Looking at this in reverse, an output which correponds to a single basis state \(\ket{k}\), would result in a linear phase ramp with \(k\) cycles of \(2\pi\). In this case \(k=1\).

The probability distribution shows that measuring the control register would give the result 00001. If we precede this by a binary point, it is the phase as the binary fraction \(\theta=.00001_2 = \frac{1}{32}\), which is correct.

Example 2

For this example, we will set the eigenvector to \(\ket{10}\), which corresponds to the eigenvalue with fractional phase \(\theta=\frac{5}{32}\).

nqc = 5
nqt = 2
qc = create_qpe_circuit(u, nqc, nqt, 2, plot_phase)
qc.plot_probabilities(*range(nqc), height=0.7)

png

The result of measurement would be \(00101\). If we precede this with a binary point we get \(\theta=.00101_2 = \frac{5}{32}\), as expected.
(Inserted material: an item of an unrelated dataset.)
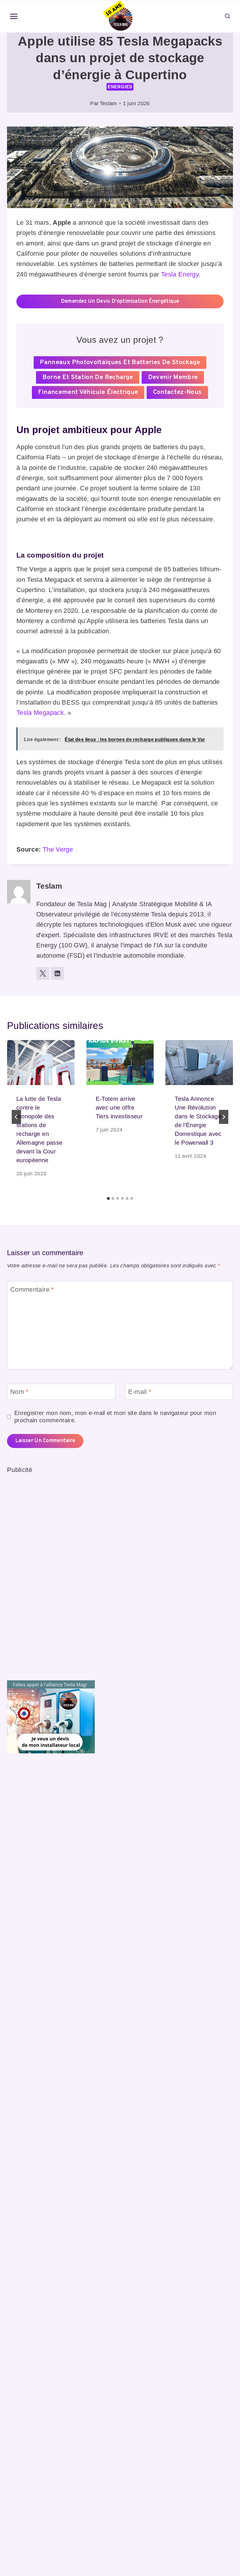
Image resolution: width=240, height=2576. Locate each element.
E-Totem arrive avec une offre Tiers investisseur (119, 1108)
The phase has 5 cycles in a state vector of length 32 and the result is \(\frac{5}{32}\).

Example 3

The previous examples have deliberately used fractional phases that are integer multiples of \(\large\frac{1}{2^5}\) as the control register has 5 qubits. The following example sets the eigenvector to \(\ket{11}\) which has an eigenvalue phase of \(\theta=\frac{11}{64} = \frac{5.5}{32}\).

qc = create_qpe_circuit(u, nqc, nqt, 3, plot_phase)
qc.plot_probabilities(*range(nqc), height=0.7)

png

There are now 5.5 phase cycles, which doesn't correspond to a single basis state. The probabilities are divided between results 5 and 6, but there is some leakage into adjacent values.

Note: If you are familiar with Fourier Transforms in signal processing, you may recognize this as spectral leakage.

In this case, we could just repeat the QPE with 6 control qbits and we would get the result \(\theta=001011_2=\frac{11}{64}\).

However, the phase we want to find might not be expressible as a fraction with an integer numerator and a denominator that is a power of 2, such as \(\frac{5}{26}\). In the next notebook we look at how Shor's factorization algorithm solves this problem using partial fraction convergents.